Work order: Restate the records exactly. Include all of them.

Available data:
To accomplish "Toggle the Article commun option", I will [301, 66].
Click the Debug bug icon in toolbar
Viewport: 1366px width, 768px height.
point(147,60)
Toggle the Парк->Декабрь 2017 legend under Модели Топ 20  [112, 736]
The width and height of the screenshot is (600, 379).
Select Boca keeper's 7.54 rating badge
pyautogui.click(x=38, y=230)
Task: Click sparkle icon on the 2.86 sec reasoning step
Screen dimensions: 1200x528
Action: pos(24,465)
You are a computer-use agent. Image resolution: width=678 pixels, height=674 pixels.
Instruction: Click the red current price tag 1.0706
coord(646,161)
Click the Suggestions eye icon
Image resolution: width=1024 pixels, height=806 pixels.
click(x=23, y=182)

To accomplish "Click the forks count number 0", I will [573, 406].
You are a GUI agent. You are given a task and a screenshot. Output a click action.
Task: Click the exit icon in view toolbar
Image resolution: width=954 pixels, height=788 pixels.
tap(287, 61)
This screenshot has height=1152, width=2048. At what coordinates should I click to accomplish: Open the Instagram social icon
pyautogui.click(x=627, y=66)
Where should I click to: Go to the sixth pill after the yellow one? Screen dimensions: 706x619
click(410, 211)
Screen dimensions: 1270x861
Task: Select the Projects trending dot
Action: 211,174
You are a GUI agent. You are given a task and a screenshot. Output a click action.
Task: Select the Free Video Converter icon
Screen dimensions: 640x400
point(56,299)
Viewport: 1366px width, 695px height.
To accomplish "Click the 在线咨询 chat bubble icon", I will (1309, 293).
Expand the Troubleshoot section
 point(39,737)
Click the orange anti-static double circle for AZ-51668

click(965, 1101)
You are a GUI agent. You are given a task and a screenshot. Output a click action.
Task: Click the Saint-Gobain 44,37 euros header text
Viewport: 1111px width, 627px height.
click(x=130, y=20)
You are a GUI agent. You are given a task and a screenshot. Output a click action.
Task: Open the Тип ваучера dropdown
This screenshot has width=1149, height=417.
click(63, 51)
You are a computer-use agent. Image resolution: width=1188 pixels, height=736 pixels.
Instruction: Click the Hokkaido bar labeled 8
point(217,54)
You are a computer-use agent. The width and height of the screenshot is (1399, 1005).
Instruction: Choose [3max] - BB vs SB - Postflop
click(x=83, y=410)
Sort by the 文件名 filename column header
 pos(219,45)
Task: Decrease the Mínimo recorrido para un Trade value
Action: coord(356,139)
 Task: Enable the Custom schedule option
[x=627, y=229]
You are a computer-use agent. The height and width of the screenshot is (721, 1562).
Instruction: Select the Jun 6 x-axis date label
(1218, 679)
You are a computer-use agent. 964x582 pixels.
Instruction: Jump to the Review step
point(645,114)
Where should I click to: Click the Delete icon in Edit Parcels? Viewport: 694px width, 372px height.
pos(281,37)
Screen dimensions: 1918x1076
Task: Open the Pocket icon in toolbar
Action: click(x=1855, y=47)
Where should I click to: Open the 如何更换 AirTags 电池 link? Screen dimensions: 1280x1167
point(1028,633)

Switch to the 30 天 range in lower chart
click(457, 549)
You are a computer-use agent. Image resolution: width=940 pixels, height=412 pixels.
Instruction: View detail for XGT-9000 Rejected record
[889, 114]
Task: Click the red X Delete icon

Response to this task:
To accomplish "Toggle the Article commun option", I will [301, 66].
Click the Debug bug icon in toolbar
Viewport: 1366px width, 768px height.
point(147,60)
Toggle the Парк->Декабрь 2017 legend under Модели Топ 20  [112, 736]
The width and height of the screenshot is (600, 379).
Select Boca keeper's 7.54 rating badge
pyautogui.click(x=38, y=230)
Task: Click sparkle icon on the 2.86 sec reasoning step
Screen dimensions: 1200x528
Action: pos(24,465)
You are a computer-use agent. Image resolution: width=678 pixels, height=674 pixels.
Instruction: Click the red current price tag 1.0706
coord(646,161)
Click the Suggestions eye icon
Image resolution: width=1024 pixels, height=806 pixels.
click(x=23, y=182)

To accomplish "Click the forks count number 0", I will [573, 406].
You are a GUI agent. You are given a task and a screenshot. Output a click action.
Task: Click the exit icon in view toolbar
Image resolution: width=954 pixels, height=788 pixels.
tap(287, 61)
This screenshot has height=1152, width=2048. At what coordinates should I click to accomplish: Open the Instagram social icon
pyautogui.click(x=627, y=66)
Where should I click to: Go to the sixth pill after the yellow one? Screen dimensions: 706x619
click(410, 211)
Screen dimensions: 1270x861
Task: Select the Projects trending dot
Action: 211,174
You are a GUI agent. You are given a task and a screenshot. Output a click action.
Task: Select the Free Video Converter icon
Screen dimensions: 640x400
point(56,299)
Viewport: 1366px width, 695px height.
To accomplish "Click the 在线咨询 chat bubble icon", I will (1309, 293).
Expand the Troubleshoot section
 point(39,737)
Click the orange anti-static double circle for AZ-51668

click(965, 1101)
You are a GUI agent. You are given a task and a screenshot. Output a click action.
Task: Click the Saint-Gobain 44,37 euros header text
Viewport: 1111px width, 627px height.
click(x=130, y=20)
You are a GUI agent. You are given a task and a screenshot. Output a click action.
Task: Open the Тип ваучера dropdown
This screenshot has width=1149, height=417.
click(63, 51)
You are a computer-use agent. Image resolution: width=1188 pixels, height=736 pixels.
Instruction: Click the Hokkaido bar labeled 8
point(217,54)
You are a computer-use agent. The width and height of the screenshot is (1399, 1005).
Instruction: Choose [3max] - BB vs SB - Postflop
click(x=83, y=410)
Sort by the 文件名 filename column header
 pos(219,45)
Task: Decrease the Mínimo recorrido para un Trade value
Action: coord(356,139)
 Task: Enable the Custom schedule option
[x=627, y=229]
You are a computer-use agent. The height and width of the screenshot is (721, 1562).
Instruction: Select the Jun 6 x-axis date label
(1218, 679)
You are a computer-use agent. 964x582 pixels.
Instruction: Jump to the Review step
point(645,114)
Where should I click to: Click the Delete icon in Edit Parcels? Viewport: 694px width, 372px height.
pos(281,37)
Screen dimensions: 1918x1076
Task: Open the Pocket icon in toolbar
Action: click(x=1855, y=47)
Where should I click to: Open the 如何更换 AirTags 电池 link? Screen dimensions: 1280x1167
point(1028,633)

Switch to the 30 天 range in lower chart
click(457, 549)
You are a computer-use agent. Image resolution: width=940 pixels, height=412 pixels.
Instruction: View detail for XGT-9000 Rejected record
[889, 114]
Task: Click the red X Delete icon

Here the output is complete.